About jointly landing a man on the moon, I meant it figuratively to emphasize that there are no areas where we cannot cooperate.

#5
meiguanxi
URL
January 15, 2008
10:10 PM

It seems to me that it's a game theory problem. Everyone is always looking out for number 1 and while there may be a good win/win alternative if both can agree on it and trust the other side to hold up their end of the bargain, it's hard to implement because there is a strong incentive to break away and go back to looking out for number 1.

So in theory I totally agree that countries should take the perspective of the world as opposed to their own country, but it's an awfully hard thing to do. But of course, it doesn't mean we shouldn't push for it

#6
Jonathan
URL
January 16, 2008
04:17 AM

Here in China, the media portrays China-India relations as healthy and non-competitive. In America, however, these two countries are always shown as "fighting" to be the next Asian superpower, with the implicit message that one will succeed and one will fail.

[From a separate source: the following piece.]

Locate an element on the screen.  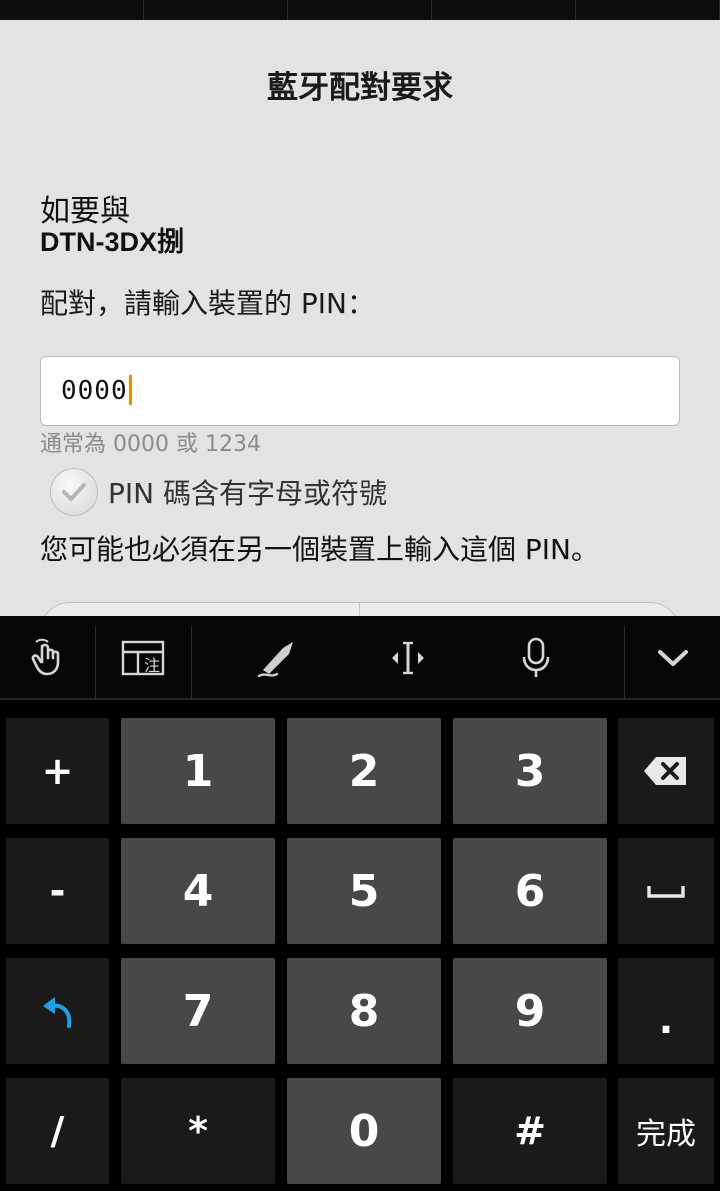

I am happy to hear that the "will to cooperate" is en vogue on both sides of the Himalayas-- if India and China do ever land a man on the moon together, it will be a harsh jolt to American misjudgment of the situation.

#7
commonsense
January 16, 2008
05:35 PM

Jonathan

Yes for sure, there is pointless media hype and obsession about the alleged end of the world as we know it because of India and China...it is amusing

#8
Paul
January 18, 2008
10:23 PM

An interesting read, but historical inaccuracies need to be ironed out here. Admittedly it is hard to decipher what really happened, but clearly more research is required on your behalf. Perhaps with less emotionally biased language and a more critical perspective might enable you to provide a more convincing line of argument.

Ask a few more why questions. Common historical texts are laden with political and cultural bias which the writer must be aware of.

#9
Mike
URL
January 19, 2008
12:54 AM

Interesting article.

I'm no historian, so I can't comment on historical inaccuracies or lack thereof.

It was easy to read however, reflecting a good writing style.

I'm all for China and India using nuclear power, though the waste is a long-term problem, so long as it is contained I feel that it is better than coal power plants belching noxious fumes into your cities.

So long as the engineers who control and maintain the reactors have quality education, and future governments don't cut funding, everything should be fine.

Don't forget, however, the hideous outcome of Russia's initial forays into nuclear energy.

#10
L. Vasudev
January 20, 2008
01:42 AM

The author's remarks strike me that that there will be a real ecological disaster if every Indian and Chinese increased petro fuel consumption by 2 litres a day or if they everyday used only two more sheets of paper!

India and China must really come together in cooperating in renewable and nuclear energy. Both countries have huge biomass generated from agriculture as well as good sunshine, and power generation from both can do with top quality R&D. Both countries have huge coal deposits and can come together in new methods that put less carbon dioxide or particulate matter into the atmosphere in power generation.

Does anyone know a Chinese who is interested?